North Carolina: Redistricting foes return to state Supreme Court as justices weigh Alabama case | Daily Journal

North Carolina’s boundaries for General Assembly and congressional seats were drawn four years ago by Republican legislators and have been used in the past two election cycles, helping bolster GOP electoral gains. Yet the initial litigation that called the role race played in forming the districts discriminatory and illegal remains unresolved. Combined lawsuits filed by election and civil rights groups and Democratic voters are back at the state Supreme Court. Justices will hear arguments Monday whether they should change their majority ruling from eight months ago that upheld the maps now that there’s a new U.S. Supreme Court decision. The nation’s highest court told North Carolina state judges in April to reconsider the case through the lens of its March decision. The U.S. justices found Alabama legislators relied too much on “mechanical” numerical percentages while drawing legislative districts in which blacks comprised a majority of the population.

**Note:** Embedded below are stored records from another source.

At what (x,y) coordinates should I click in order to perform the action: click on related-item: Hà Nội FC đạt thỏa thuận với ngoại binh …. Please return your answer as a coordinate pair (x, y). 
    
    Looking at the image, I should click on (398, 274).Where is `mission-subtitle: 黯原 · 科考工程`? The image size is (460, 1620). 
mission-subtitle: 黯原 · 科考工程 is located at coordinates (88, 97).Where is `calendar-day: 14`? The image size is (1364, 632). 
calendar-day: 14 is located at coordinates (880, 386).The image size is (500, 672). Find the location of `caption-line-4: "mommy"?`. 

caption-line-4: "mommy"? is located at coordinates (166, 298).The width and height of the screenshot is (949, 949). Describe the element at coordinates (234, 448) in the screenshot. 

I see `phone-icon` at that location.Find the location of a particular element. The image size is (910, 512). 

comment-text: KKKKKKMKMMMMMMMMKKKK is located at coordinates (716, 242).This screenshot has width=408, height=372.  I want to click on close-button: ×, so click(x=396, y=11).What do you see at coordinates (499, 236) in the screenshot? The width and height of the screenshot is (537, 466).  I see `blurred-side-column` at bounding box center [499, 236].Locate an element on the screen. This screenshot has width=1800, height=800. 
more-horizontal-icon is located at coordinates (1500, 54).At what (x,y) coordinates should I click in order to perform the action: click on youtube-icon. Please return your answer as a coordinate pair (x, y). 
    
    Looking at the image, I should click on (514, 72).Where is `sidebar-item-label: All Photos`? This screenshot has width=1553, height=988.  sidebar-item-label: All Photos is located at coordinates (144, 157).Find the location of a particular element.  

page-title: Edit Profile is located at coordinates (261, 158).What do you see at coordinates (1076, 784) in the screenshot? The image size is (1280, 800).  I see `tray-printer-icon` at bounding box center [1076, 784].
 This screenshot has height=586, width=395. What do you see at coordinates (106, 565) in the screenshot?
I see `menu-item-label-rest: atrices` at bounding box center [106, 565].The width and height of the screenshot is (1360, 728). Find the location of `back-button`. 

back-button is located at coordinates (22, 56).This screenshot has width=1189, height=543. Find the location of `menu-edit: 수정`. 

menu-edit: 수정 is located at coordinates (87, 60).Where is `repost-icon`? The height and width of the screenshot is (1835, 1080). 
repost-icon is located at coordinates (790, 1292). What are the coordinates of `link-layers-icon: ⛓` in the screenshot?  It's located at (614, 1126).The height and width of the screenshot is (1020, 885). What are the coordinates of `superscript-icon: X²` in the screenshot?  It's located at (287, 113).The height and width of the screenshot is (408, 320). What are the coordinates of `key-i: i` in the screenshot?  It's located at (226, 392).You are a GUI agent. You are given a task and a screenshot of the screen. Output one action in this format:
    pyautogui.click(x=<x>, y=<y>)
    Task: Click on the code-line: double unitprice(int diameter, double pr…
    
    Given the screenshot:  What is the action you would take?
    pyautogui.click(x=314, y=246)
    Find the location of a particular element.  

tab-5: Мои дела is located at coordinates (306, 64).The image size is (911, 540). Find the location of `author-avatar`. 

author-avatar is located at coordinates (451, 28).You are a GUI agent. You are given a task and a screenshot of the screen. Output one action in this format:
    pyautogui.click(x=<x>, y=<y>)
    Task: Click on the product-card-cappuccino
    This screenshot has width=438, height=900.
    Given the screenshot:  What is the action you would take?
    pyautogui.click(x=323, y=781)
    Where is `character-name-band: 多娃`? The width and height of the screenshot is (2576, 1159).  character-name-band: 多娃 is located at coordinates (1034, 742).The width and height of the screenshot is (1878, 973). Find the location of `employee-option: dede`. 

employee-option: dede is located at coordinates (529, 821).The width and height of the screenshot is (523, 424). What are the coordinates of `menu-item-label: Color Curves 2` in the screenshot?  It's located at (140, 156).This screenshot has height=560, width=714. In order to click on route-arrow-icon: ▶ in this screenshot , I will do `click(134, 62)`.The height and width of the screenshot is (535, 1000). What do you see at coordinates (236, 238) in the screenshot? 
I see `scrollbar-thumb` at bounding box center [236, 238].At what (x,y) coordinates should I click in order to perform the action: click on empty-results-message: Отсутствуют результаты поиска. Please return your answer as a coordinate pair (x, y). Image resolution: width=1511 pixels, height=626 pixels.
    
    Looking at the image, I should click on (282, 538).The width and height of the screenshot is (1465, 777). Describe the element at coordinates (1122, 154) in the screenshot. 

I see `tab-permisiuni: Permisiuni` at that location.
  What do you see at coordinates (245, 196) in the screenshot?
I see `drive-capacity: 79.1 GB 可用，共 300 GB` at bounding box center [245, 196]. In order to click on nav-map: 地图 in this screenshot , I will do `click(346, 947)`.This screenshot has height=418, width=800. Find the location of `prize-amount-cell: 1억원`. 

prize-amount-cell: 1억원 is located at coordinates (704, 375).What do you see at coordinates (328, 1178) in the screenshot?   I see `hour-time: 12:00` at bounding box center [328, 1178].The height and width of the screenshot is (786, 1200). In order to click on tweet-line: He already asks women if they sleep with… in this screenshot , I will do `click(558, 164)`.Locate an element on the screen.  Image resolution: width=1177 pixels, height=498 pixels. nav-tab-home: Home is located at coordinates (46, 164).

Alabama: Federal court asks plaintiffs to draw Alabama legislative district plan | AL.com

A three-judge federal court today asked plaintiffs who claim Alabama’s legislative districts are racially gerrymandered if they could draw a new plan that would strike the delicate balance of protecting majority black districts while not using race as the main factor. Presiding Judge Bill Pryor called that the “$64,000 question” during today’s hearing in the technical, complex case sent back to the three-judge court by the U.S. Supreme Court. The case concerns Alabama’s 140 legislative districts, redrawn by a Republican-led Legislature in 2012, as is done after after 10-year census. The plan was used in last year’s elections.

Florida: Judge Doesn’t Settle Bitter Dispute Over Florida’s Redistricting Plan | The New York Times

A Leon County judge on Tuesday postponed a decision about Florida’s still incomplete congressional redistricting map after Republican legislative leaders failed to agree on how to redraw the boundaries. During a hearing, Judge Terry P. Lewis of Florida’s Second Circuit Court said he did not have the authority to resolve the map dispute without the approval of the Florida Supreme Court, which ruled in July that the current redistricting map was unconstitutional. The judge said he would send a request for guidance to the State Supreme Court on Wednesday.